Dataset records:
☆ ☆ ☆ ☆

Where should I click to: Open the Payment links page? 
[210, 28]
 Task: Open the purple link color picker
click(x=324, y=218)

☆ ☆ ☆ ☆

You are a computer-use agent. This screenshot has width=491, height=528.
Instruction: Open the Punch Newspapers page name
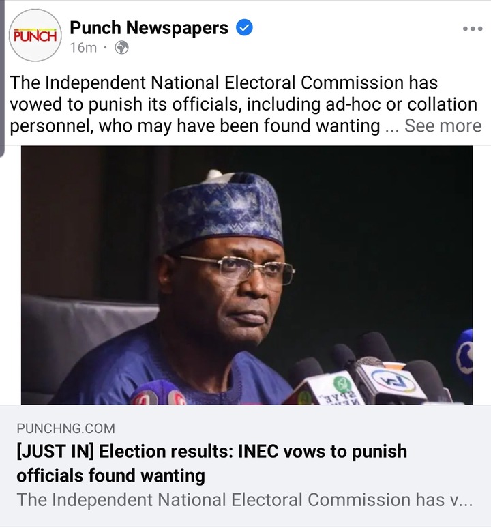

☆ ☆ ☆ ☆

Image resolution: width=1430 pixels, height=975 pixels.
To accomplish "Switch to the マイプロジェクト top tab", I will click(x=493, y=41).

☆ ☆ ☆ ☆

Task:
Give back exactly the lines of the listing above that run from the line with "You are a computer-use" to the line with "Instruction: Open the", inclusive.

Answer box:
You are a computer-use agent. This screenshot has width=491, height=528.
Instruction: Open the Punch Newspapers page name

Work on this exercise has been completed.